Dans ces deux étapes, une corticalisation a lieu : dans la première étape, elle revêt un caractère « afférent » alors que dans la deuxième étape elle revêt un caractère plutôt « efférent » (tout en conservant l’aspect « afférent » pour assurer un feed-back continu lors du mouvement) ; d’abord je sens ce que je fais, ensuite je dirige, de différentes manières, ce que je fais, tout en continuant à garder une « oreille » intérieure ouverte sur les sensations provoquées par ces nouvelles combinaisons de mouvements.
 La « prise de conscience » sera facilitée par :
- la lenteur des mouvements,
- le parti pris de faire, au début, des mouvements de très petite amplitude,
- l’aspect inhabituel des combinaisons de mouvements ou de parties du corps impliqués en même temps.

... à l ‘automatisation

« L’activité musculaire est d’autant plus économique qu’elle est automatique »[7].
Il n’est évidemment pas pensable de vivre ne serait-ce que dix minutes à faire des gestes entièrement conscients jusque dans leur moindre détail. Le temps d’arriver de chez soi dans la fosse d’orchestre pour jouer, la symphonie serait terminée déjà ! En revanche, Moshe Feldenkrais prétendait qu’un automatisme créé par la répétition d’un geste ainsi corticalisé au préalable avait l’avantage de ne pas avoir la « fixité » des gestes nés du contexte culturel, par imitation, par « hasard »... Ainsi, tel schéma neuro-musculaire pourra être remplacé « au pied levé » par un autre mieux adapté à la situation. Ce n’est qu’après ce ré-apprentissage que le geste peut devenir « pur », affiné, donc économique, efficace, donc harmonieux. Un retour aux sources qui garantit une maturation.

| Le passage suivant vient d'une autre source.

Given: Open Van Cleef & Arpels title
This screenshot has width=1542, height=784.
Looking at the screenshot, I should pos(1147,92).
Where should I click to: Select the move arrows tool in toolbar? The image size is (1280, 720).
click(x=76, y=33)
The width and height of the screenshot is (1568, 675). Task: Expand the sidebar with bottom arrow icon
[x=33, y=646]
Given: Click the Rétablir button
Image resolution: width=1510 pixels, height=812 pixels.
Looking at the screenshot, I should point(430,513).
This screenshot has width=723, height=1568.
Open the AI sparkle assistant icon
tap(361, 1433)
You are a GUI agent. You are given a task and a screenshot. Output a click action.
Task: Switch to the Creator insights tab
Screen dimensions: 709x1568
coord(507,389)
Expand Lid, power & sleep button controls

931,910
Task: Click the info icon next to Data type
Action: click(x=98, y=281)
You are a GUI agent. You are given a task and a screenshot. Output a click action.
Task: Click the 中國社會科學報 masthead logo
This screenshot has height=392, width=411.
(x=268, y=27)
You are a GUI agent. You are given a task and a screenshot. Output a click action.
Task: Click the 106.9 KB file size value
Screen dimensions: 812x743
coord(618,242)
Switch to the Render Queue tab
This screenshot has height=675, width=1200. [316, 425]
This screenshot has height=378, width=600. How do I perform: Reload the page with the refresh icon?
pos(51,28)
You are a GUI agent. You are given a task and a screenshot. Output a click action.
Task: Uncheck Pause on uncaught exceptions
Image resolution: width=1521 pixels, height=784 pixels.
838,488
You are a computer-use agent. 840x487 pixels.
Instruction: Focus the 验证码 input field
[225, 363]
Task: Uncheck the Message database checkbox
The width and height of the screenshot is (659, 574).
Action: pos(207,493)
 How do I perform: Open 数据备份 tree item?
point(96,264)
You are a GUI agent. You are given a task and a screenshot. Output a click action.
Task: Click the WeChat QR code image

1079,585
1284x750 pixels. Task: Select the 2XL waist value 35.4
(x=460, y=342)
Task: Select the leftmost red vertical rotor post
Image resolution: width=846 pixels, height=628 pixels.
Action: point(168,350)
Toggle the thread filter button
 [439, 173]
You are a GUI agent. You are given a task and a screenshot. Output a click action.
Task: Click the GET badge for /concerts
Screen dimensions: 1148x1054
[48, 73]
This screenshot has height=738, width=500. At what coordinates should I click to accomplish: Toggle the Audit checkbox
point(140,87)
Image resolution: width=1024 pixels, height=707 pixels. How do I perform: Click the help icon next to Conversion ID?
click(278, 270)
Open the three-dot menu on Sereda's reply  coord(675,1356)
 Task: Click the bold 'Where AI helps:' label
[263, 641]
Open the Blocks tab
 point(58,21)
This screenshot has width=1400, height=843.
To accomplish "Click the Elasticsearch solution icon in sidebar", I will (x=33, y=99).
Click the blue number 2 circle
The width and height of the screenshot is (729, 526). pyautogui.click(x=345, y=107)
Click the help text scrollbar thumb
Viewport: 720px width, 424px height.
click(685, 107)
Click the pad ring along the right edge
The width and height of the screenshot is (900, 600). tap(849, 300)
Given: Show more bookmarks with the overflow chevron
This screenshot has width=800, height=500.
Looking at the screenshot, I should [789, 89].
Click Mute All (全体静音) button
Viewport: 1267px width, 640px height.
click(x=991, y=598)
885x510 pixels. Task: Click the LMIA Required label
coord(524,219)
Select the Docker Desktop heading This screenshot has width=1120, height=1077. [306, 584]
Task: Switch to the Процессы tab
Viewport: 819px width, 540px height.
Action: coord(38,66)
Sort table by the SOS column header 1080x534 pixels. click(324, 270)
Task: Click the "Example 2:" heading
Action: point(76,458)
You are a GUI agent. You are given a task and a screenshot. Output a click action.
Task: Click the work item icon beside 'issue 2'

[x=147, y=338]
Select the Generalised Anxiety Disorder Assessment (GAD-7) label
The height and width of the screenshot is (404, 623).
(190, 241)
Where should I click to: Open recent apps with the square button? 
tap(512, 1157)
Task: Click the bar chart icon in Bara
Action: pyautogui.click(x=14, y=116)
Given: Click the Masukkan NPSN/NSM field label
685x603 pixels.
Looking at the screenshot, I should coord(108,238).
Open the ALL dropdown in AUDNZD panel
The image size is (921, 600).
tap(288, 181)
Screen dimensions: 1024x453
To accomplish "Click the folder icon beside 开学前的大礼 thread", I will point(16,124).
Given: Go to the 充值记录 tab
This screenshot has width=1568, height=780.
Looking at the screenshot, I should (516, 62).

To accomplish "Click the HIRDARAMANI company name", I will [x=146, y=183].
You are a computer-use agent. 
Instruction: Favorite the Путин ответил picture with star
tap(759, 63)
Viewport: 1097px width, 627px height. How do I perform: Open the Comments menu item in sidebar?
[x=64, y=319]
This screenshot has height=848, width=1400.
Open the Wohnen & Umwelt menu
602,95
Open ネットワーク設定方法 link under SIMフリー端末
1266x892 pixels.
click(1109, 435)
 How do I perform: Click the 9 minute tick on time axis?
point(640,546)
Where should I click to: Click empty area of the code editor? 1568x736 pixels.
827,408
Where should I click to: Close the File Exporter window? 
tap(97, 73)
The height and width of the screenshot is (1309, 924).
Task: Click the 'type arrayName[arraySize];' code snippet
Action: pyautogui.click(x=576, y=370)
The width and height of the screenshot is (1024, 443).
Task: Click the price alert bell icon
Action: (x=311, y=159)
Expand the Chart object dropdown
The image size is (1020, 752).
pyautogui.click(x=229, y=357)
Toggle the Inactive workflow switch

Tel Paul Klee qui peignait d’une façon apparemment enfantine et naïve mais qui n’y parvint qu’après de longues années de travail et d’épuration.

L’ « omniscience »

L’état idéal de l’« élève » est celui d’une conscience globale, faite de parties mais les dépassant. Tout sportif, danseur, musicien de haut niveau connaît cet état-là, une sorte d’« état de grâce ».
Nous citerons Heinrich von Kleist dans son petit essai sur le théâtre de marionnettes : « De la même manière que deux lignes se croisant d’un côté d’un point se recroisent de l’autre côté dudit point après passage par l’infini, ou alors telle l’image reflétée par un miroir concave réapparaît devant nous après son éloignement dans l’infini : de la même manière donc, que la prise de conscience a traversé en quelque sorte l’infini, la grâce revient ; de façon à ce que, en même temps, elle apparaisse dans la forme la plus pure dans tel corps humain, doté soit d’aucune conscience soit d’une conscience infinie, c’est-à-dire : soit dans une marionnette articulée, soit en Dieu. » [8, p.53].